▸ Problem to work on: Reproduce exactly the span of lines beginning at the one with "Instruction: Switch to" and ending at the last line of the data below, omitting pictures.

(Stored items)
· · ·

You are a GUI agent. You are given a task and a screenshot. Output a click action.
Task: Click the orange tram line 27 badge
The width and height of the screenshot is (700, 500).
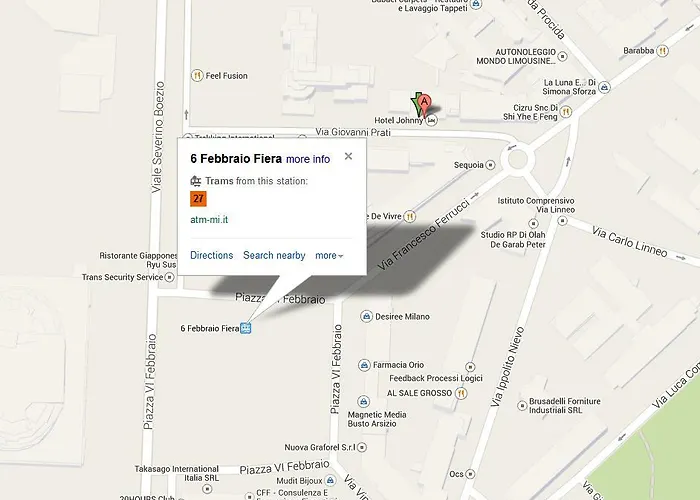pyautogui.click(x=198, y=199)
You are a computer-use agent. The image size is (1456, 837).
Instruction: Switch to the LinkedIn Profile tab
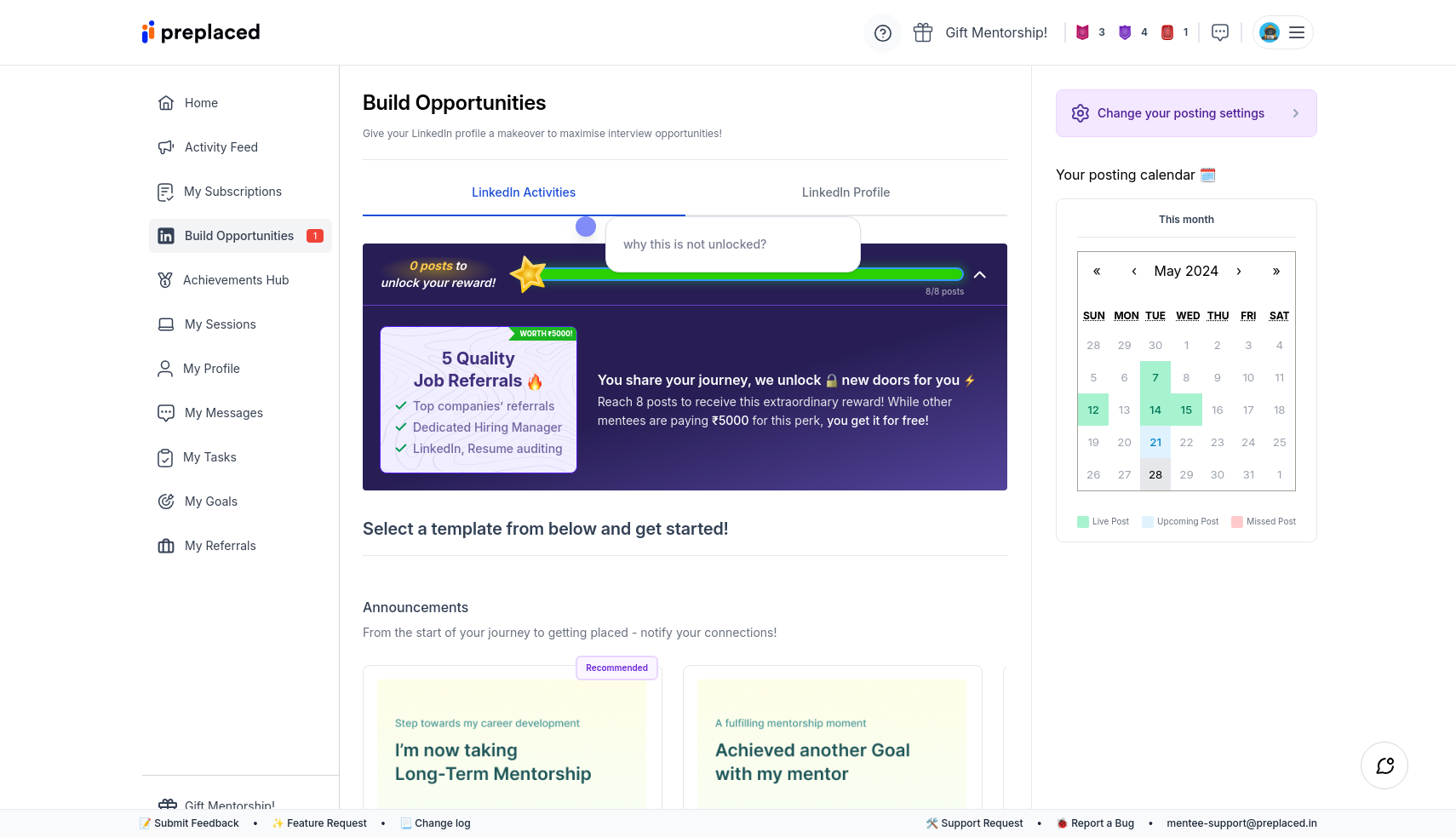[x=846, y=192]
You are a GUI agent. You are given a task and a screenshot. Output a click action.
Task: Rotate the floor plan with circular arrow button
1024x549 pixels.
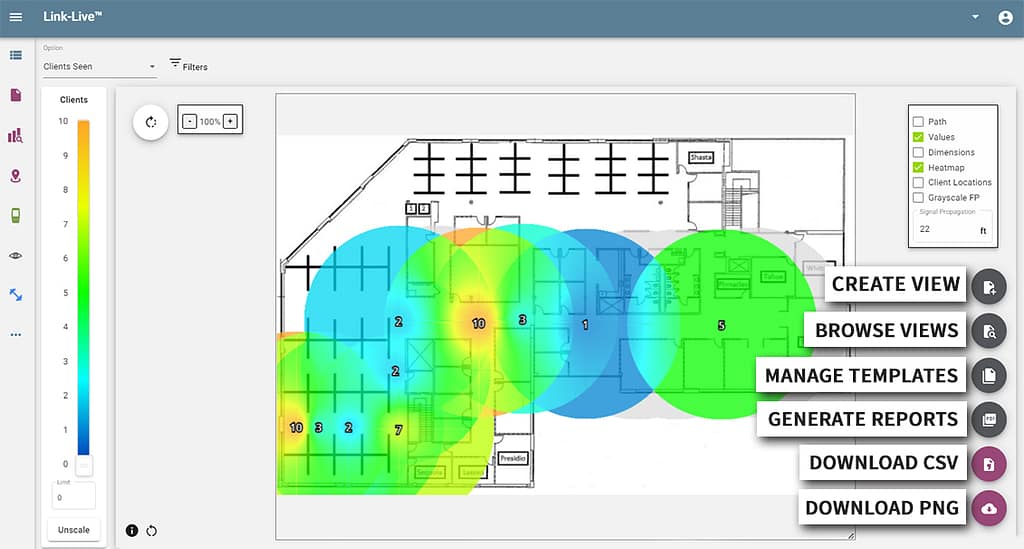(152, 122)
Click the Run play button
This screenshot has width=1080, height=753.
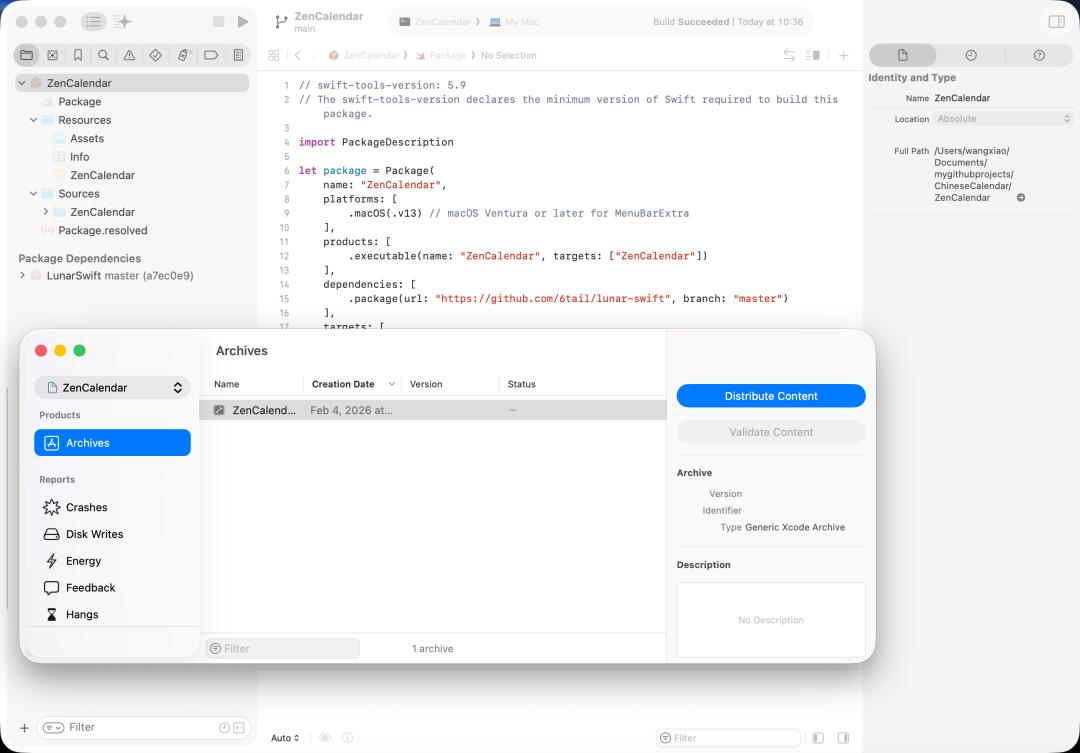pyautogui.click(x=242, y=22)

· · ·

▸ Solution to this problem:
Instruction: Switch to the LinkedIn Profile tab
[x=846, y=192]
You are a GUI agent. You are given a task and a screenshot. Output a click action.
Task: Rotate the floor plan with circular arrow button
1024x549 pixels.
(152, 122)
Click the Run play button
This screenshot has width=1080, height=753.
pyautogui.click(x=242, y=22)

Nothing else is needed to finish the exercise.